The March issue of Vanity Fair peers into the secretive world of SAIC--"the largest government contractor you've never heard of." Like many other massive contractors, SAIC turns a profit in part by using its political ties to steer defense contracts its way. Indeed, SAIC isn't necessarily more efficient than the public sector, since it never pays a price for failure--so long as it maintains political connections, the money keeps flowing. Not terribly shocking, but a good overview all the same. Here's one instance in which contracting incentives appear to have created scores of problems:
Another failed effort involves the F.B.I., which paid SAIC $124 million to bring the bureau, whose computer systems are among the most primitive in American law enforcement, into at least the late 20th century. ... Three years and a million lines of garbled computer code later, V.C.F. has been written off by a global publication for technology professionals as "the most highly publicized software failure in history."

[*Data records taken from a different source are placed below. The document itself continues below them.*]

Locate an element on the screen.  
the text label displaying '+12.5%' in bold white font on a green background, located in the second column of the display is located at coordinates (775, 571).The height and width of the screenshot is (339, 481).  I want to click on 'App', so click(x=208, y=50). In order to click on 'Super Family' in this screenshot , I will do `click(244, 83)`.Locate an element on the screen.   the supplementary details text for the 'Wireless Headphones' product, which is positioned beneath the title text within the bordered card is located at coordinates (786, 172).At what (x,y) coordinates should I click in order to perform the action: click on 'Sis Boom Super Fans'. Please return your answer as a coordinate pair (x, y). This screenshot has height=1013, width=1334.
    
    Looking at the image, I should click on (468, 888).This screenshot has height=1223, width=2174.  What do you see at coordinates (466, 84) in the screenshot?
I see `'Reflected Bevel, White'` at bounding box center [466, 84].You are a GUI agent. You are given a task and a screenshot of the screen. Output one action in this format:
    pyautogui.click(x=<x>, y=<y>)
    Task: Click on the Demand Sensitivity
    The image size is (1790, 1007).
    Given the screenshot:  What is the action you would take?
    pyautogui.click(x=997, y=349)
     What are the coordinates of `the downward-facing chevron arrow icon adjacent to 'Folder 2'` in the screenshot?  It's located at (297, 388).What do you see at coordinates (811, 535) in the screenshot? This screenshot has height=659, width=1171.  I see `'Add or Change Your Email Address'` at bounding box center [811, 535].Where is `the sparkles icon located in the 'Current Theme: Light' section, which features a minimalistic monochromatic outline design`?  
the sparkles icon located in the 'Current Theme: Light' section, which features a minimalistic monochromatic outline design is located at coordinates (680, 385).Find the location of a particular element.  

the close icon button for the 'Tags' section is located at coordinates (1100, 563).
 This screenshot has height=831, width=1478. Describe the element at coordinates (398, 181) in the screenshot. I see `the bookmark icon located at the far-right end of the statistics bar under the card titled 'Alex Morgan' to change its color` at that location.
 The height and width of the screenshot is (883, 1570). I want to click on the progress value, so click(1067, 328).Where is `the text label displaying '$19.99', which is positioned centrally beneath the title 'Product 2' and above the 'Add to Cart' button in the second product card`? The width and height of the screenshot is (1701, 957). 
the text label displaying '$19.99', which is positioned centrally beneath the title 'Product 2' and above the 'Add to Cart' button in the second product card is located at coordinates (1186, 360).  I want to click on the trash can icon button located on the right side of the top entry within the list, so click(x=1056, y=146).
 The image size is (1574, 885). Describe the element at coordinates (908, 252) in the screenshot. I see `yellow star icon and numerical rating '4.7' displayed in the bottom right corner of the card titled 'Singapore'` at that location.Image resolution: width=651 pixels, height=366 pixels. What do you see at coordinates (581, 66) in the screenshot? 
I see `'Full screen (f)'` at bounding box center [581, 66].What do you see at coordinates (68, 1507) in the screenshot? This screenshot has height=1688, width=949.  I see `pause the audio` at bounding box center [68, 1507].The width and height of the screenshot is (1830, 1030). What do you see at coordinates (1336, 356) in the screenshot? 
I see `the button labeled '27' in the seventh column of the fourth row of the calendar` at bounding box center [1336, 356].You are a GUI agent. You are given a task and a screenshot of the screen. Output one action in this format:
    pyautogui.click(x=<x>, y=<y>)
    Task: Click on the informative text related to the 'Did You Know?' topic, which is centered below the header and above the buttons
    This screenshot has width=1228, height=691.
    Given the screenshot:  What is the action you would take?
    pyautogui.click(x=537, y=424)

The failure was due in part to the bureau's ever shifting directives, which points up the perverse nature of government-by-contract. When the government makes unrealistic demands, the contractors go along anyway: they are being paid not to resist but to comply. If it turns out they can't deliver, new contracts will simply be drawn up. Responding to questions about the F.B.I. project, the company conceded that "there were areas in which SAIC made mistakes, particularly where we failed to adequately communicate our concerns about the way the contract was being managed."
No one in Congress seems to mind, though. The Project on Government Oversight is always suggesting that Congress deal with the revolving door between contractors and the government. I can't imagine there's much in the Vanity Fair piece that really hurts their case.